А я откладывал. А я тянул. К прозе обращаться мне не хотелось. Меня переполняли стихи, а кроме того, существовало одно опасение. Памятуя о том, как некоторые интересные поэты, начав писать прозу, так потом по-настоящему к поэзии и не вернулись, я опасался, что и сам смогу выбиться из поэтической колеи.

Время шло.

И всякий раз весной, когда начинали приближаться победные майские дни и по радио, и по телевидению, и в газетах все чаще и настойчивее звучали радиопостановки, репортажи, воспоминания и очерки о минувших походах и боях, я все чаще и чаще начинал чувствовать вот эту необходимость поведать людям о прошедшем и пережитом. И вот какая интересная вещь. В памяти моей с годами произошла своеобразная поляризация, что ли. Одни имена, события и факты отдалились, отошли куда-то в тень и словно бы расплылись, а другие, напротив, стали ярче, отчетливей, ближе. Многие мои фронтовые друзья, товарищи, побратимы словно бы подошли близко-близко, постучались мне в душу и тихо говорят: «Ну что же ты? Мы же бились с тобой рядом плечом к плечу. Наша жизнь не прошла даром. Уже мало осталось тех, кто помнит о нас. Мы твои друзья, и если не ты, то кто же о нас расскажет? А ведь возвращенные снова из небытия, мы можем принести еще очень много пользы. Садись же и пиши!»
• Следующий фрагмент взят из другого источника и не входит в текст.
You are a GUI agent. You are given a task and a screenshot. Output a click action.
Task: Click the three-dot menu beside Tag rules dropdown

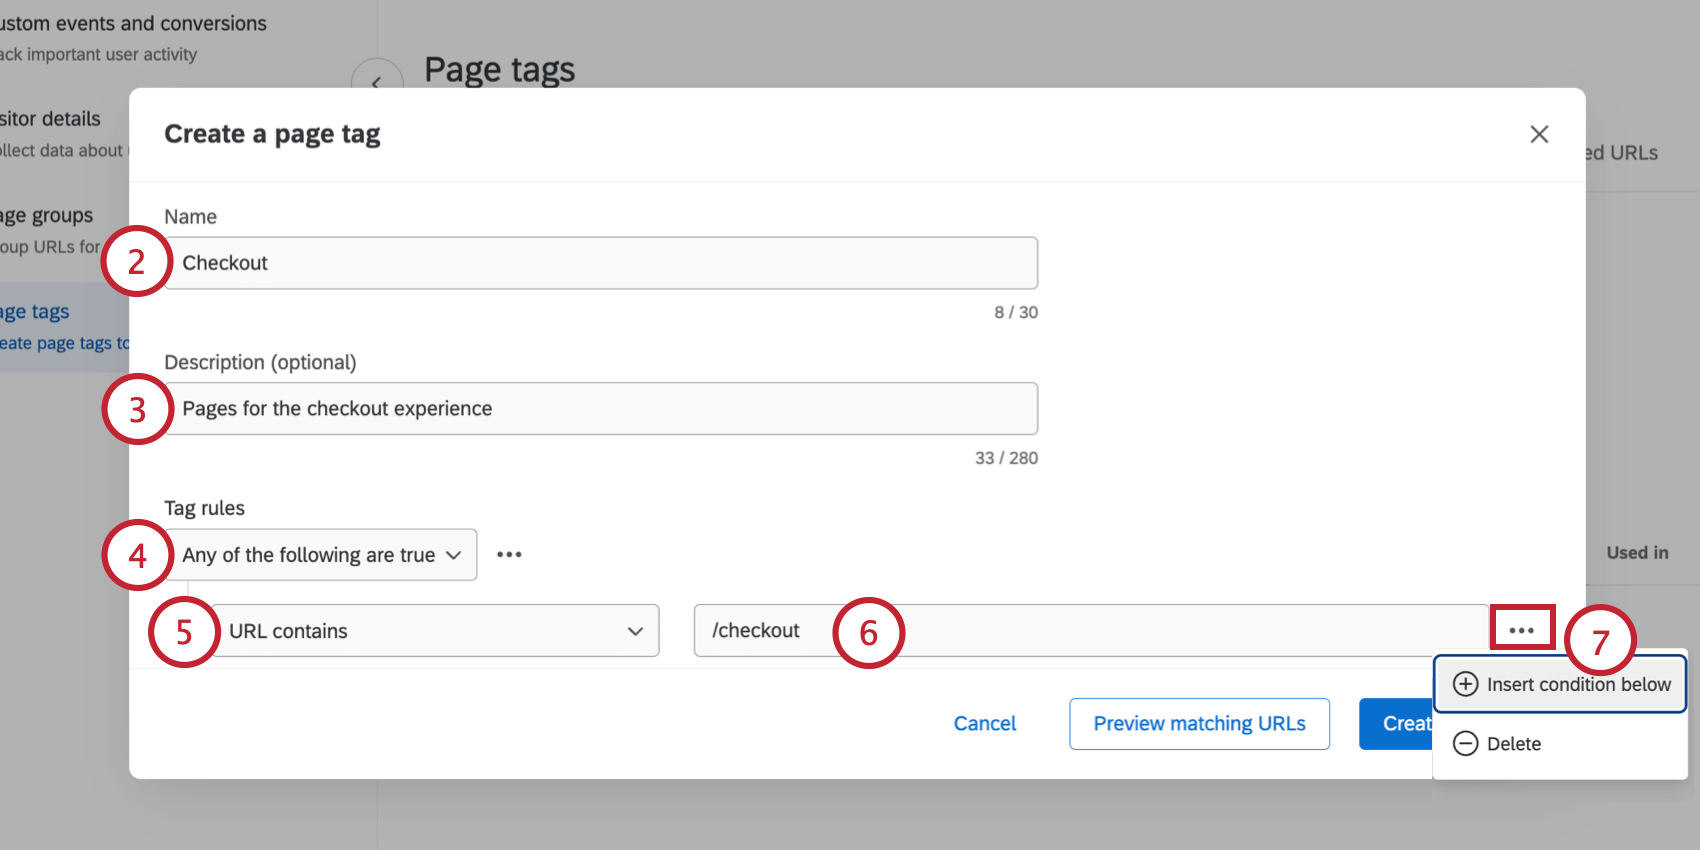click(509, 555)
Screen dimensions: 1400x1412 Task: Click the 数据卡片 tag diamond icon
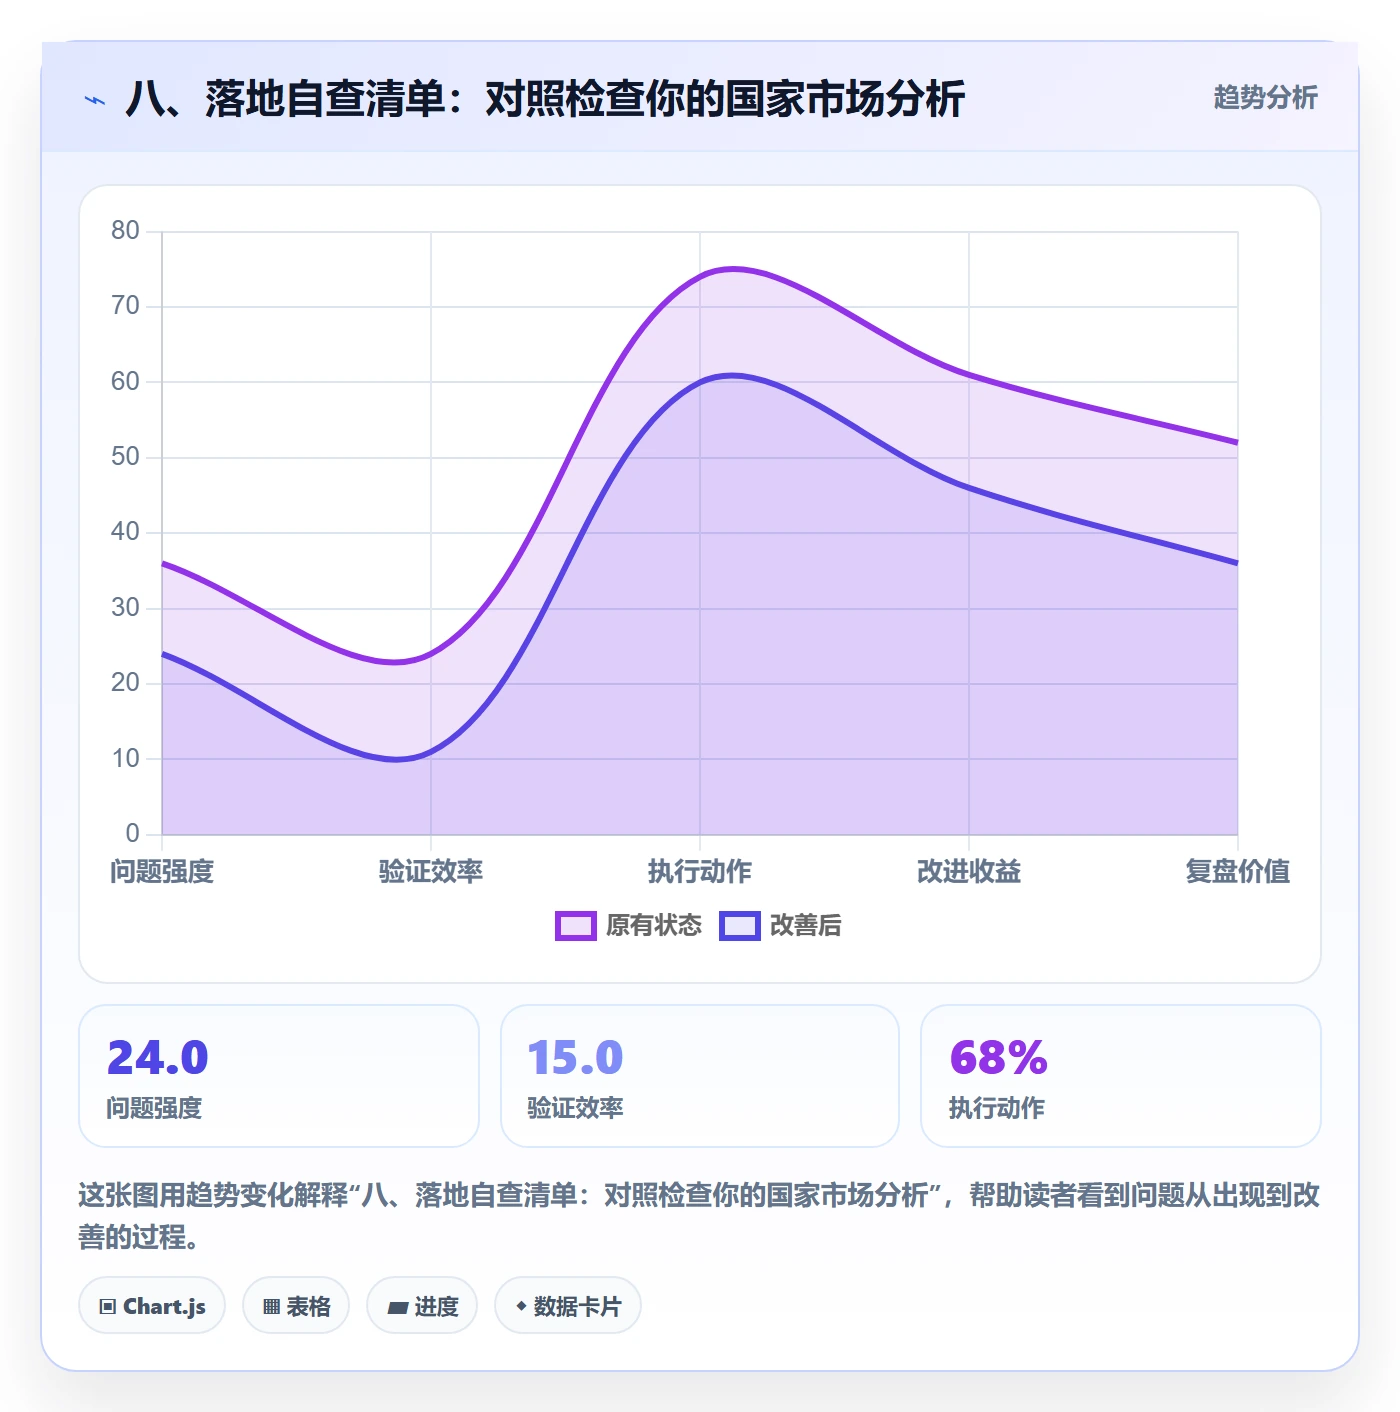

И я сел и начал писать книгу, которую назвал «Зарницы войны».

Зарницы войны… В суматошной торопливости повседневных дел они вспыхивают в нашей памяти не очень, пожалуй, и часто. Но так уж получилось, что как в природе, так и в нашем сознании зарницы памяти, точь-в-точь как и грозовые зарницы, чем ближе к весне, тем вспыхивают все ярче и чаще. Особенно же густо сверкают они в первую декаду мая… Май как бы фокусирует, как полюс собирает меридианы, воспоминания о наших далеких боевых днях, таких дьявольски трудных и таких молодых…

Так уж вышло, что моя фронтовая судьба оказалась теснейшим образом связана с тремя городами, на груди у каждого из которых засверкала впоследствии Золотая Звезда Героя. И мне всегда приятно сознавать, что в сиянии всех трех этих звезд есть по крупице и лучику и моего ратного труда.

Ленинград! Сколько спето о нем песен и сколько написано о нем книг! И вряд ли мне нужно что-либо еще рассказывать о нем. Я просто приезжаю сюда, как в свою юность, горькую, трудную, но удивительно милую и дорогую… Я с удовольствием дышу его влажным, солоноватым и всегда холодноватым ветром, часами брожу по его улицам и переулкам, встречаюсь в концертных залах с дорогими моему сердцу ленинградцами, которые так горячо и взволнованно встречают меня, и читаю им стихи. У нас удивительное понимание. Между сердцем поэта и сердцами читателей словно бы протянуты тысячи туго натянутых незримых нитей. И биение моего сердца отчетливо отдается в их сердцах, а пульс читательских сердец гулко отзывается в моем сердце. Я стою на залитой прожекторами сцене Академической капеллы, или в концертном зале у Финляндского вокзала, или во Дворце культуры на Выборгской стороне, или в ДК 1-й пятилетки, в Доме офицеров и так далее и так далее, стою и читаю ленинградцам стихи. Я пришел к этим вечерам через самые тяжкие дни войны, опаляя гвардейскими залпами наших «катюш» метельную стужу блокадной зимы, болея душой за каждого ленинградца, за каждую улицу и каждый дом в этом городе. Я читаю ленинградцам стихи, и люди слушают меня в напряженнейшей тишине. Они верят мне, отдают теплоту своих сердец, ловят каждое слово. Это мой праздник, мой звездный час, а точнее, наш праздник, праздник победы самых горячих и высоких чувств! Я не рожден в этом городе. Но город этот мой. А я принадлежу ему.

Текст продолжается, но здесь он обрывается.